start Passage provided

From Ipswich I took a turn into the country to Hadleigh,
principally to satisfy my curiosity and see the place where that
famous martyr and pattern of charity and religious zeal in Queen
Mary’s time, Dr. Rowland Taylor, was put to death. The
inhabitants, who have a wonderful veneration for his memory, show
the very place where the stake which he was bound to was set up,
and they have put a stone upon it which nobody will remove; but it
is a more lasting monument to him that he lives in the hearts of
the people – I say more lasting than a tomb of marble would be, for
the memory of that good man will certainly never be out of the poor
people’s minds as long as this island shall retain the Protestant
religion among them. How long that may be, as things are going,
and if the detestable conspiracy of the Papists now on foot should
succeed, I will not pretend to say.
A little to the left is Sudbury, which stands upon the River Stour,
mentioned above – a river which parts the counties of Suffolk and
Essex, and which is within these few years made navigable to this
town, though the navigation does not, it seems, answer the charge,
at least not to advantage.

end Passage provided
start Dataset section

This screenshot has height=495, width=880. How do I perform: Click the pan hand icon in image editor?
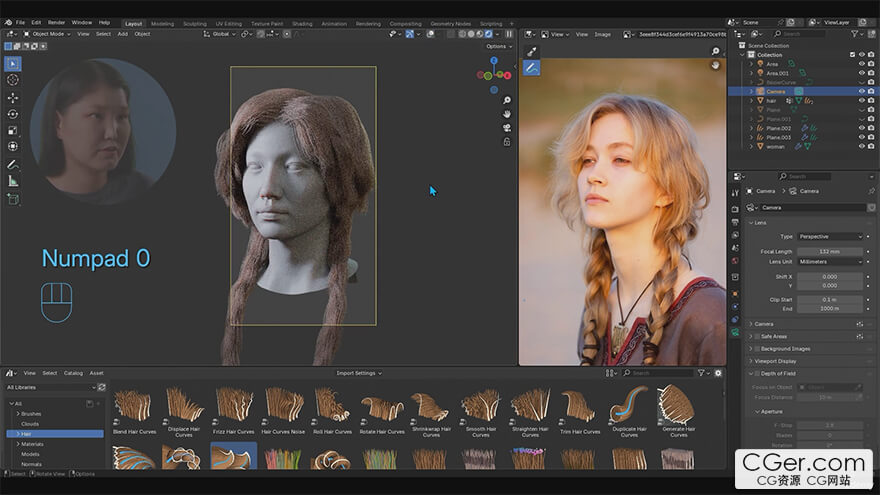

end Dataset section

§ **What to work on**
Carry on the travel account of Hadleigh and Sudbury, beginning right after its last sentence.

§ **Expected output**
I know nothing for which this town is remarkable, except for being
very populous and very poor. They have a great manufacture of says
and perpetuanas, and multitudes of poor people are employed in
working them; but the number of the poor is almost ready to eat up
the rich. However, this town sends two members to Parliament,
though it is under no form of government particularly to itself
other than as a village, the head magistrate whereof is a
constable.
Near adjoining to it is a village called Long Melfort, and a very
long one it is, from which I suppose it had that addition to its
name; it is full of very good houses, and, as they told me, is
richer, and has more wealthy masters of the manufacture in it, than
in Sudbury itself.
Here and in the neighbourhood are some ancient families of good
note; particularly here is a fine dwelling, the ancient seat of the
Cordells, whereof Sir William Cordell was Master of the Rolls in
the time of Queen Elizabeth; but the family is now extinct, the
last heir, Sir John Cordell, being killed by a fall from his horse,
died unmarried, leaving three sisters co-heiresses to a very noble
estate, most of which, if not all, is now centred on the only
surviving sister, and with her in marriage is given to Mr.
Firebrass, eldest son of Sir Basil Firebrass, formerly a
flourishing merchant in London, but reduced by many disasters. His
family now rises by the good fortune of his son, who proves to be a
gentleman of very agreeable parts, and well esteemed in the
country.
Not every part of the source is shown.